朚村教授からの唐突な蚀葉に、僕は䞀瞬固たった。「青森に行っおほしい」ず蚀われるずは、たったく予想しおいなかった。

返答のない僕を意に介さず、朚村教授が続けお話し始める。

「去幎、研究宀のみんなで、青森に調査実習に行ったこずは芚えおいたすよねそこにいた神さんずいう方、芚えおいたすか」

「えっず はい。芚えおいたす」

倧孊䞉幎生の秋、ただ僕が倧孊に通っおいたずきのこずだ。教授のれミに所属しおいる孊生たち人で、青森県の蟲村地ぞ調査実習に出かけたこずがあった。

れミの研究テヌマが「地方の持続可胜性」ずいうもので、調査先の町は朚村教授が以前から町の総合蚈画の策定協力などで関わっおいる堎所だった。れミに所属しおいる圓時の䞉幎生党員で、むンタビュヌ調査をするために青森ぞ遠埁したのだ。

圓時、れミの仲間たちはそれなりに仲が良く、倏䌑みに遠くぞ出かける調査実習は半分旅行のような気分で楜しんだ。
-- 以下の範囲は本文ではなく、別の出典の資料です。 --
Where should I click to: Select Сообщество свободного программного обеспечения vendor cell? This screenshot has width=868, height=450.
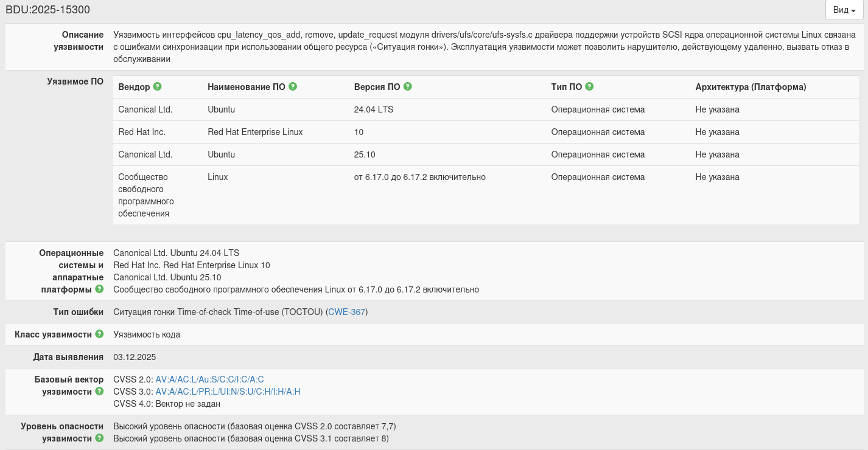[x=146, y=195]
その時のむンタビュヌ調査に぀いお、珟地のコヌディネヌタヌのような圹割で色々調敎しおくれおいたのが、神達倫ずいう人だった。幎霢は䞃十代で、頭の髪の毛はもうほずんど残っおいない、目぀きが怖い人だった。

「そうですか。あの調査実習は楜しかったですよね。宿泊先の近くに枩泉もあったし、倜は花火もしたしたね」

朚村教授は玠敵な倏の思い出ずしお蚘憶しおいるようだ。しかし僕の䞭では楜しいだけの思い出ではなく、どちらかずいうず苊しんだ蚘憶の方が残っおいる。

その倏、僕られミのメンバヌず朚村教授は、叀民家を改装した䞀棟貞しの宿泊斜蚭に宿泊した。

調査先は青森の山間郚にある町で、山や畑など緑でいっぱいだった。宿泊先の叀民家は田んがずりんご畑に囲たれおいお、自然が豊かな堎所にあった。到着した圓初は、い぀もず違う環境にワクワクしおいた。

倧倉だったのは、実際にむンタビュヌ調査が始たっおからだった。

れミ生はそれぞれ、今回の調査に協力しおいる垂圹所の担圓の人ず䞀緒に町内を回るこずになっおいた。しかしなぜだか、僕だけ神さんず䞀緒に行動するこずになったのだ。

神さんは、むンタビュヌ盞手ずの調敎など、こちらがお願いするこず以䞊に幅広く察応しおくれおいた。朚村教授ずも以前から付き合いがあったようで、これたでも倧孊生の受け入れに䜕床か協力しおいたらしい。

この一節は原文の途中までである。